▸ **Énoncé**
Extrayez toutes les lignes ci-dessous qui contiennent la chaîne « icon ». La recherche doit tenir compte de la casse.

--------------------

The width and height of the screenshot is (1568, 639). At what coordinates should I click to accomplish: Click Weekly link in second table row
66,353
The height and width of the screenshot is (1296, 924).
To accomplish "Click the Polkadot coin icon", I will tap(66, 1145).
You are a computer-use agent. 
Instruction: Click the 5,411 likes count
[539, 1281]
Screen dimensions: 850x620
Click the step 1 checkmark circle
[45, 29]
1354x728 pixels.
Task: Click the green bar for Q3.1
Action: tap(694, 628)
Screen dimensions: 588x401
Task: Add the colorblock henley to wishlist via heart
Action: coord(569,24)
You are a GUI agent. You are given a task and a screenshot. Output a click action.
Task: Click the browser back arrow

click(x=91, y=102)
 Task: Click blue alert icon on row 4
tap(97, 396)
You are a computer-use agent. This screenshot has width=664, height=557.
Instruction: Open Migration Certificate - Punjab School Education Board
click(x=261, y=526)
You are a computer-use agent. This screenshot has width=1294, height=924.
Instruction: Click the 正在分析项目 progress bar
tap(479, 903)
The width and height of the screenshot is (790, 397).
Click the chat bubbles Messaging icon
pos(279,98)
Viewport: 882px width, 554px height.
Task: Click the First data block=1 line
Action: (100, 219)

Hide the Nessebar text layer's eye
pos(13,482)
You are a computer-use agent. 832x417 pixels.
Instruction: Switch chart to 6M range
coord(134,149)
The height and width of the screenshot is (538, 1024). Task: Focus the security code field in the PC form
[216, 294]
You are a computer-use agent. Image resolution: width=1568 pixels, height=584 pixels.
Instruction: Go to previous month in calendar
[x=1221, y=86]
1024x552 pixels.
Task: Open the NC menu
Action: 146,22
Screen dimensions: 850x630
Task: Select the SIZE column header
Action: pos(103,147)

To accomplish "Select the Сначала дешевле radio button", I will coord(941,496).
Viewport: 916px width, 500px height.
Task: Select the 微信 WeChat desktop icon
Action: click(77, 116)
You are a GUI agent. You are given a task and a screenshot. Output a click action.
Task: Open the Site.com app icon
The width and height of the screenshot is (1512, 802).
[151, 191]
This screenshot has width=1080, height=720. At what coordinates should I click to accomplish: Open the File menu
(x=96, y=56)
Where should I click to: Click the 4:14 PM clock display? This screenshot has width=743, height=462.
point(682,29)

--------------------

▸ **Réponse attendue**
To accomplish "Click the Polkadot coin icon", I will tap(66, 1145).
 Task: Click blue alert icon on row 4
Click the chat bubbles Messaging icon
Task: Select the 微信 WeChat desktop icon
Task: Open the Site.com app icon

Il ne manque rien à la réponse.